The Province

Court shown videotape of accused’s fire confession

- KEITH FRASER kfraser@postmedia.com twitter.com/keithrfras­er

A jury on Tuesday was shown a videotape in which a man accused of murdering his mother calmly confesses several years earlier to setting her house on fire.

In the December 2008 taped police interview, Darwin Lescano is asked by police to describe to them the arson attack as though it’s a movie. “It’s not like a movie, it’s just like a job,” Lescano says.

Asked why he set fire to the home on Cambie Road in Richmond, he replies: “I don’t know, uh ... I have a thing against my mom ... I guess you have to, eh, if you’re gonna do something like that, right?”

Lescano, who has pleaded not guilty to the May 2015 second-degree murder of 66-year-old Redelma Belissario, tells the two officers that his mother had been bothering him about “little things” but adds that he was doing crystal meth at the time.

He tells the RCMP officers that he had earlier warned his mother that he was going to set the home ablaze.

Lescano, now 41, says he had purchased gasoline from a gas station and on the day of the arson attack waited until his mom had left to go to work.

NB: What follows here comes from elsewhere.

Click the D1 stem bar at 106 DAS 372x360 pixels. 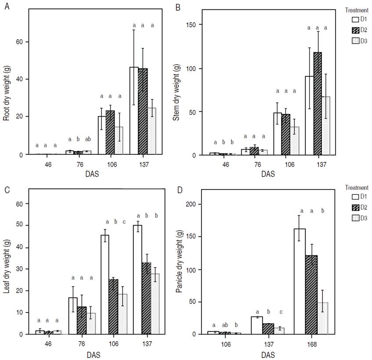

He says he made sure he was the only one left in the home because he didn’t want to “go down for murder. I didn’t want anyone hurt anyway, so ... not physically at least.”

He describes how he went through the rooms and poured gasoline and then used a lighter to set a sock on fire before throwing the sock down on the gasoline.

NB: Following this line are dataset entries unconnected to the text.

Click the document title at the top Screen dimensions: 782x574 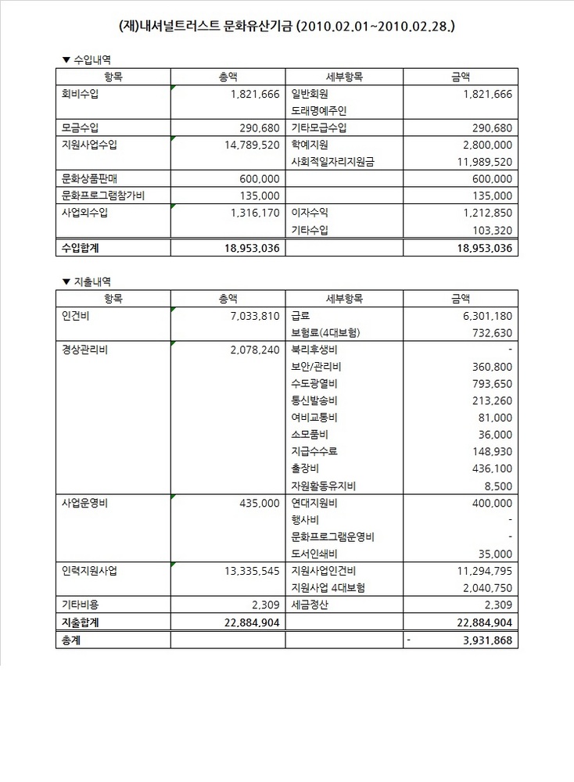click(287, 26)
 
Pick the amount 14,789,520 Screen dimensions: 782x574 click(245, 145)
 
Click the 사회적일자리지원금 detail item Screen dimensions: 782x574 click(332, 162)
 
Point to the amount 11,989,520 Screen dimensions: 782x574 click(475, 162)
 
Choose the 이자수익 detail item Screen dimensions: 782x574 click(310, 213)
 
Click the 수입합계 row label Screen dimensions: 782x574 click(81, 248)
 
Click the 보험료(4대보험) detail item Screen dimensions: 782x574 click(325, 332)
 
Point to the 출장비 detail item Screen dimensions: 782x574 click(304, 468)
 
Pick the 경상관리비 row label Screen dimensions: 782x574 click(84, 350)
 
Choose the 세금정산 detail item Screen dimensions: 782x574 click(310, 604)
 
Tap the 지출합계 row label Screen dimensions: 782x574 click(81, 622)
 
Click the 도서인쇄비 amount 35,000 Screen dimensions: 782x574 click(496, 554)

“Everything just caught on fire and I just ran out. It was pretty crazy actually.”

He says that after he set the home ablaze, he went to his car to drive away and felt bad at first but that it didn’t matter.

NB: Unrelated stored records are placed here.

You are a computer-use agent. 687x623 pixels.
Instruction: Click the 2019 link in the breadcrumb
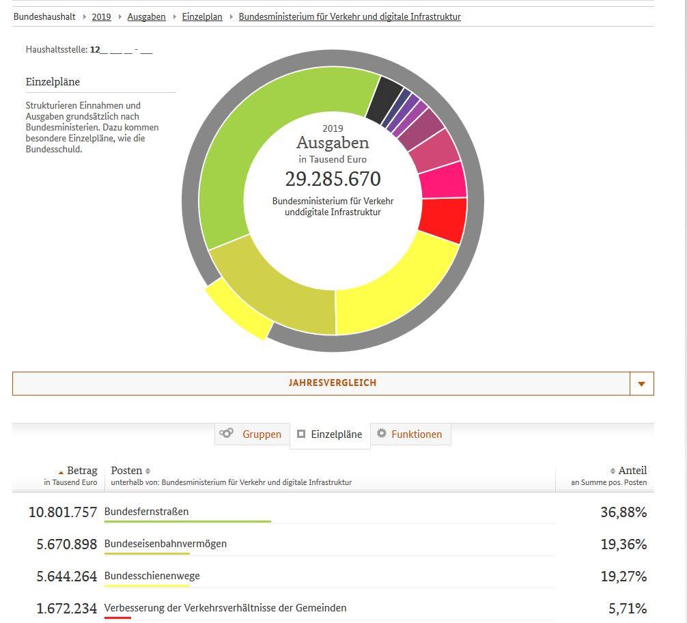pos(101,16)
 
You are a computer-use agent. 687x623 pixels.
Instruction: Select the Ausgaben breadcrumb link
pos(146,16)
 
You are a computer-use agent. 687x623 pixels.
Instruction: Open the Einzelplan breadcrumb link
pos(202,16)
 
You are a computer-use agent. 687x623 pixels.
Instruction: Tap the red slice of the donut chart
pos(443,219)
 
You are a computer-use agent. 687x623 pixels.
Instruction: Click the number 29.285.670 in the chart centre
pos(333,179)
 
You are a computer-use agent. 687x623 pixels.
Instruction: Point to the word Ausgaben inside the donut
pos(333,143)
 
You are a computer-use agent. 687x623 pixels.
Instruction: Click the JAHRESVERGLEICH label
pos(333,383)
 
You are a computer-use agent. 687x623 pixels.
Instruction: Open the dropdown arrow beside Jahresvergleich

Lescano says he called his mother to tell her what had happened because he wanted to get a reaction from her and then called 911 to report the arson attack.

Laughing and joking at times during the interview, Lescano at one point tells the officer that his confession is “gonna be good on camera.”

After one of the officers tells him that it took a “big man” to step up and take responsibi­lity for the attack, he replies: “If I didn’t do that, I would be like caught anyways, right?”

After the hour-long video was played for the B.C. Supreme Court jury, Crown counsel Kristin Bryson said that the prosecutio­n’s case was completed.

Court has heard that Lescano pleaded guilty to arson and was sentenced to jail time. After he was released from prison, his mom took him back to live with her again, this time at the victim’s home in the 11000-block Woodhead Road in Richmond.

The Crown’s theory is that in the last two months of her life, the mom had reported a lot of problems with her son and that the two had fought frequently, with Lescano stealing things from her and threatenin­g her.

Lescano is alleged to have used an axe to kill his mother, with the victim’s body being discovered in her home by her other son several days after another family member reported to police that the mom was missing. The accused was arrested in Vancouver on June 2, 2015, nearly three weeks after the slaying.

The jury has been asked to return to the Vancouver courtroom Wednesday afternoon.